Готовясь перейти к конструктивной части своего ответа Зенкину, Козлов завершает серию исподволь рассыпанных по статье иронических рассуждений о том, что такое гусь (читай: гоголевский гусак) — птица или рыба, предупреждением об опасности «превратить любую дискуссию в нескончаемую повесть о том, как поссорился Сергей Николаевич с Сергеем Леонидовичем, прочитав которую всякий читатель скажет: „Скучно на этом свете, господа”» (Воля, которая нами движет…С. 173).
Имена-отчества, внешность и многолетняя дружба полемистов располагали к этой хохме, я ждал ее и не обманулся.

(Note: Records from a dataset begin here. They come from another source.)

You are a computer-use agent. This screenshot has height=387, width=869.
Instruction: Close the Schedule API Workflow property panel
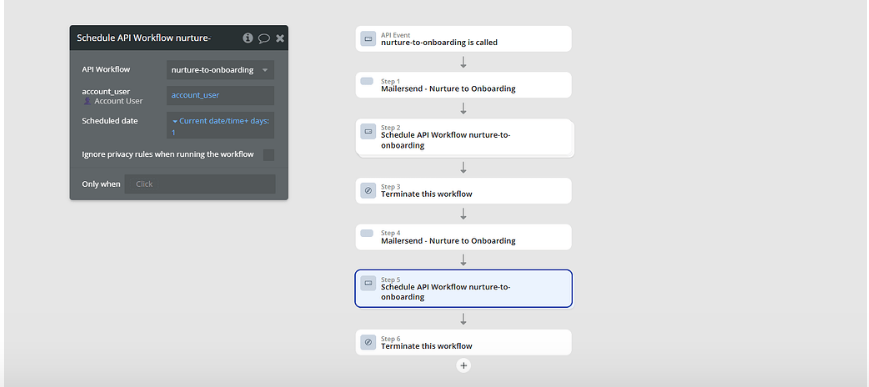point(280,38)
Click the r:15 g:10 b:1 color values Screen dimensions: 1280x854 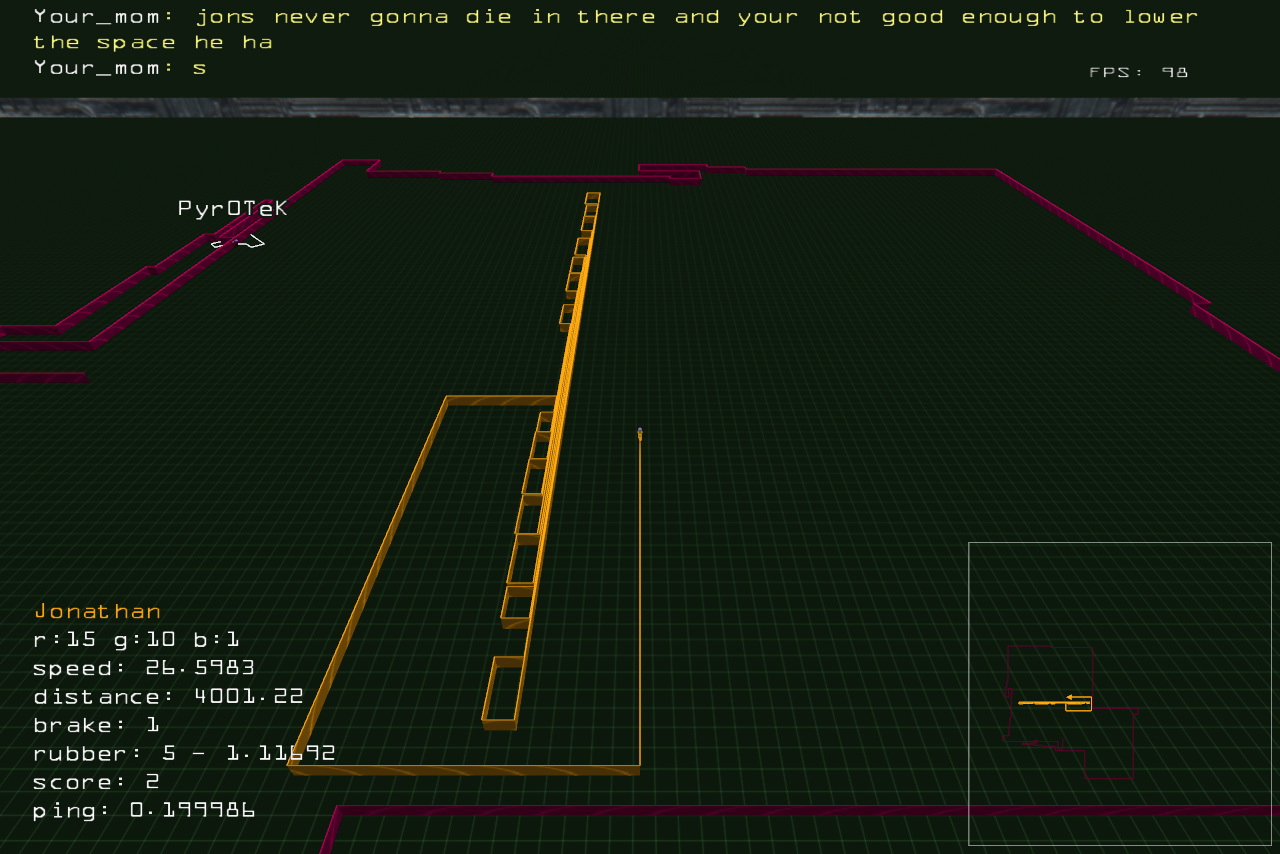pyautogui.click(x=136, y=639)
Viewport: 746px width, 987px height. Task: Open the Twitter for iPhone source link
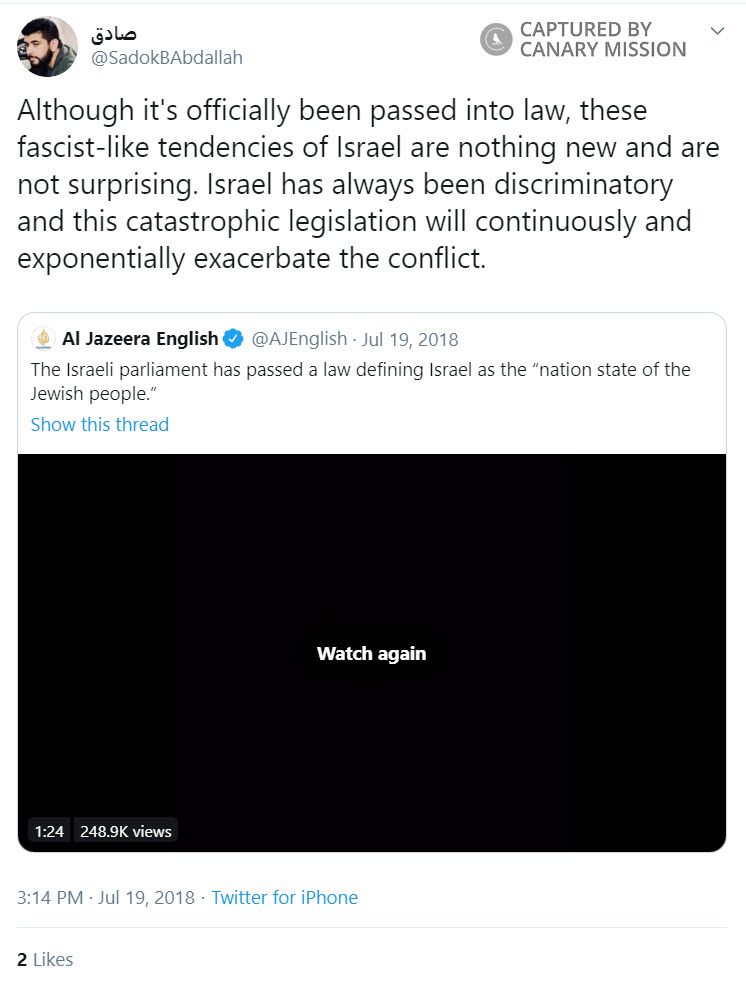click(283, 897)
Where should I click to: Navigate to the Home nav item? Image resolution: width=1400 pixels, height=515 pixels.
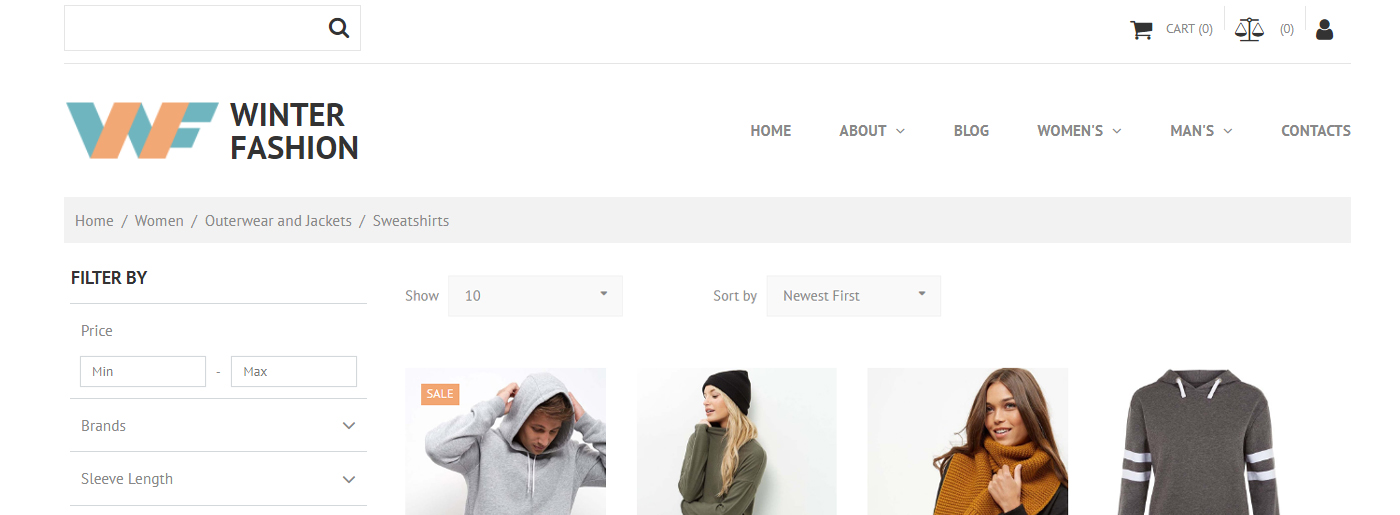click(x=770, y=131)
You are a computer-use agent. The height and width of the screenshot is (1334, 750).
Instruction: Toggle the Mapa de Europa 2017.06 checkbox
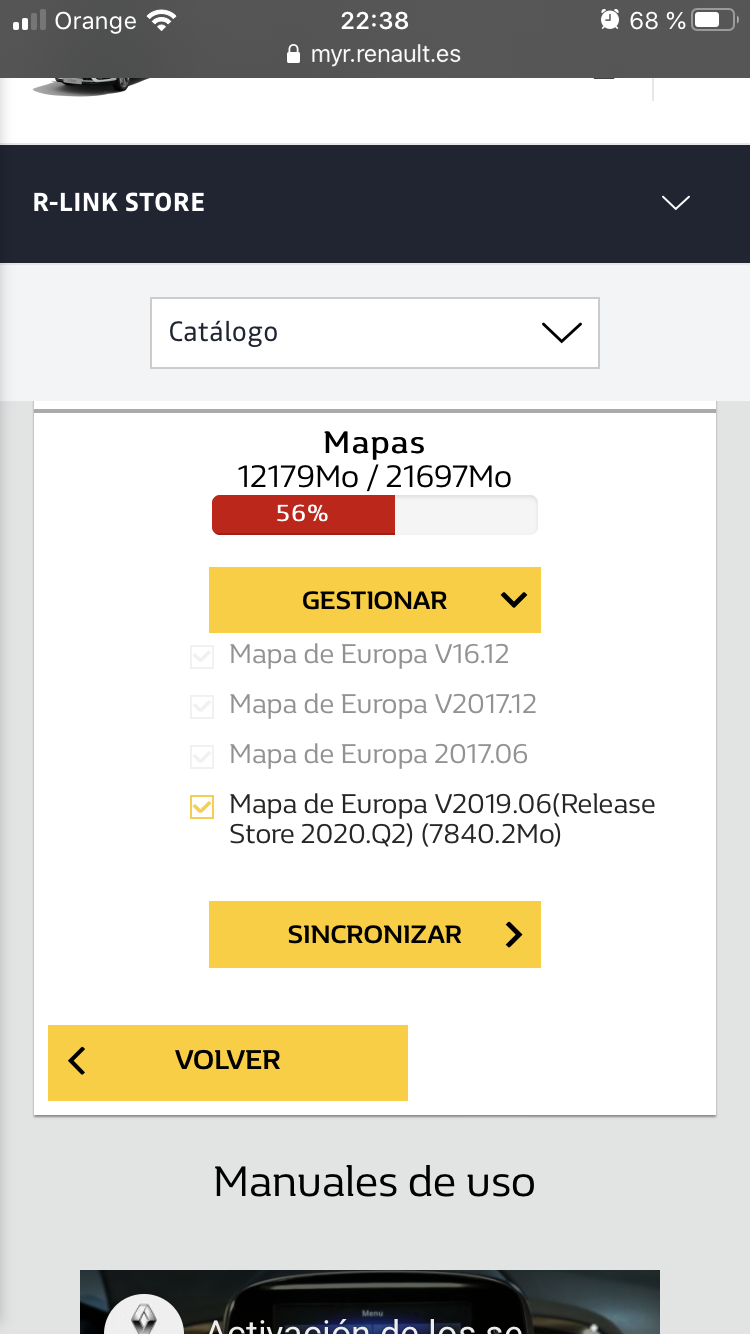pos(202,756)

А принявшись за настоящее эссе, решил перечитать гоголевскую повесть, где обнаружил и более далеко идущие параллели.
Ссора между Иваном Ивановичем и Иваном Никифорофичем носит типично силовой и территориальный характер. Возникает она из каприза И. И., пожелавшего заиметь принадлежащее И. Н. ружье, то есть орудие насилия, ни одному из них, однако, не нужное и в качестве такового совершенно не стреляющее. Стреляет оно в другом смысле: разрастаясь, ссора выливается в небольшие пограничные инциденты36 , а затем приводит противников под своды мест-ного органа власти — суда, где их тяжба тянется бесконечно. На язык обсуждаемой проблематики я бы перевел это так: веберовская метафорика филологам ни к чему, покушаться на чужие дискурсы и пререкаться о своих правах на них — непродуктивная трата сил. Широкие просторы поэзии и художественной прозы, научно, увы, практически не возделанные, ждут оснащенного современной техникой исследователя, который отказался бы от ноздревского убеждения, что и за тем леском тоже все мое.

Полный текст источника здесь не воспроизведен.